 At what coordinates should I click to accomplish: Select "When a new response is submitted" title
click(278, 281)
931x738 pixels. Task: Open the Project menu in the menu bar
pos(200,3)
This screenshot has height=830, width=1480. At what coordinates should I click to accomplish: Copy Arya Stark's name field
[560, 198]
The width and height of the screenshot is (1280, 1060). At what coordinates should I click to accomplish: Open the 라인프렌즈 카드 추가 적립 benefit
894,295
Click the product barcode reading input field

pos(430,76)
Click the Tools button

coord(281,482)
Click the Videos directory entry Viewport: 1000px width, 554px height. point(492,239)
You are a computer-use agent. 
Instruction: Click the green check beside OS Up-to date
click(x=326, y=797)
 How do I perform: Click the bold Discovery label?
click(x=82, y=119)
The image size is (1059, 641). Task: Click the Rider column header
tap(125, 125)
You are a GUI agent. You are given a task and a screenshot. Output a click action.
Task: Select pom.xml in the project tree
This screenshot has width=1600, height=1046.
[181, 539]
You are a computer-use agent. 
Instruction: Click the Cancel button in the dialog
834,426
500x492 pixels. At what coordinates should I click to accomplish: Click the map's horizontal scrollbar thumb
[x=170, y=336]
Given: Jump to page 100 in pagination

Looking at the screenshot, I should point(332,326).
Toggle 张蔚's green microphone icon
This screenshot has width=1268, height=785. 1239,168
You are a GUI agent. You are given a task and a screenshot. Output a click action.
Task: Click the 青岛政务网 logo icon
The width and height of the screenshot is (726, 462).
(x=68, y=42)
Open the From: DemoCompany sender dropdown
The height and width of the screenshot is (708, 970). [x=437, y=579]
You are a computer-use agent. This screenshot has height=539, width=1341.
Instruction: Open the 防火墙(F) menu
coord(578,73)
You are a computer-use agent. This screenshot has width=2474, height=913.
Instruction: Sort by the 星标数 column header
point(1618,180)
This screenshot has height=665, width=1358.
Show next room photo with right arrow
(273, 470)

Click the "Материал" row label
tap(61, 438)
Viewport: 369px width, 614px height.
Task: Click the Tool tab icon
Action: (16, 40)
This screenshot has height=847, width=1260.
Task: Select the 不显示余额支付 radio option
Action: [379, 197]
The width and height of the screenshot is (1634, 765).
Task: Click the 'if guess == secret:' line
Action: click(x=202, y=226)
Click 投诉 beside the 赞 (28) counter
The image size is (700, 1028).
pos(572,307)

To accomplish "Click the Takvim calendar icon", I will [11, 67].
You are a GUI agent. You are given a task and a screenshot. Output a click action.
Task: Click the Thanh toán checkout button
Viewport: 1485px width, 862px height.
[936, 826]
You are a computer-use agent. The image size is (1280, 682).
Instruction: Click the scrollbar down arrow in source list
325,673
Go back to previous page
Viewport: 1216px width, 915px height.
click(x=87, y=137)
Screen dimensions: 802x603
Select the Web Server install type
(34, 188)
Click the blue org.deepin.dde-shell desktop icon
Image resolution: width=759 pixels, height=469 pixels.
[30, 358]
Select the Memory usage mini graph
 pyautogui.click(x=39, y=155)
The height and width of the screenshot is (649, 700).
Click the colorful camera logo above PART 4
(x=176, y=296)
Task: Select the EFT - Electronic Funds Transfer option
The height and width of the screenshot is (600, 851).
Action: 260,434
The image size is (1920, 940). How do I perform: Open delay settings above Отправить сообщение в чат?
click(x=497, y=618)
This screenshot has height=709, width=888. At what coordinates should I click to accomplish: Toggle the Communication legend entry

REQUIRED WORK:
Identify the lines of the entries containing the string "entry". Copy each such line.

SOLUTION TO THIS EXERCISE:
Click the Videos directory entry Viewport: 1000px width, 554px height. point(492,239)
This screenshot has height=709, width=888. At what coordinates should I click to accomplish: Toggle the Communication legend entry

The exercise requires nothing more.